ZIEL: Filtere aus dem folgenden Material jede Zeile heraus, in der das Wort „Open“ vorkommt. Achte dabei auf Groß- und Kleinschreibung.

VORLIEGENDES MATERIAL:
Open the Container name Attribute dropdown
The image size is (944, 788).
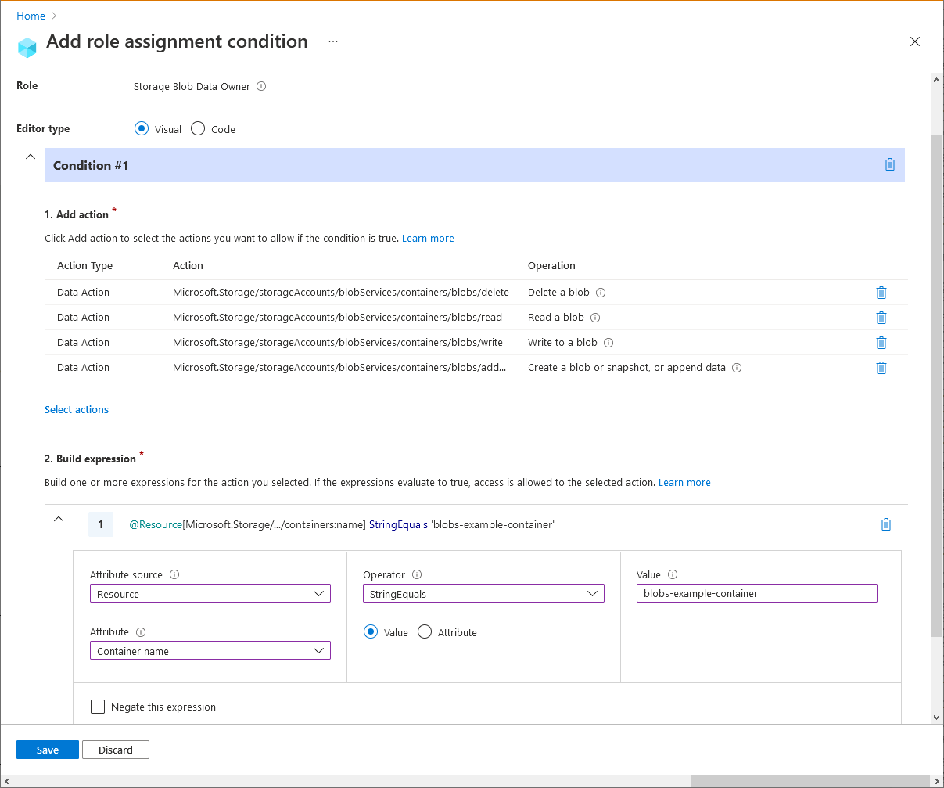pyautogui.click(x=210, y=650)
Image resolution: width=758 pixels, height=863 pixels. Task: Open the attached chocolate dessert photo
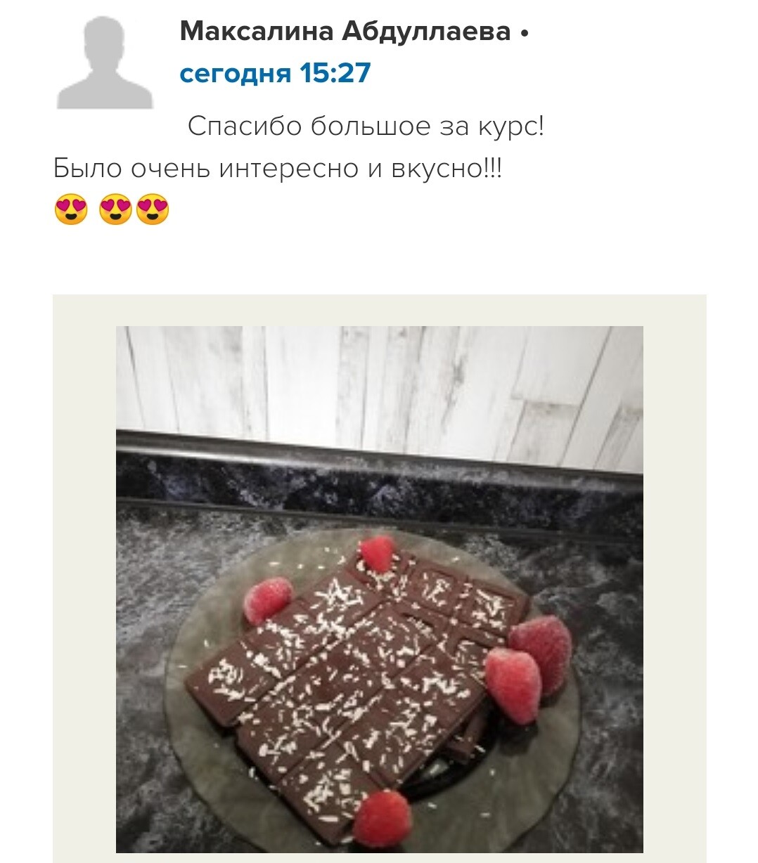click(380, 589)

VOLLSTÄNDIGE AUSGABE:
Open the Container name Attribute dropdown
Image resolution: width=758 pixels, height=863 pixels. Task: Open the attached chocolate dessert photo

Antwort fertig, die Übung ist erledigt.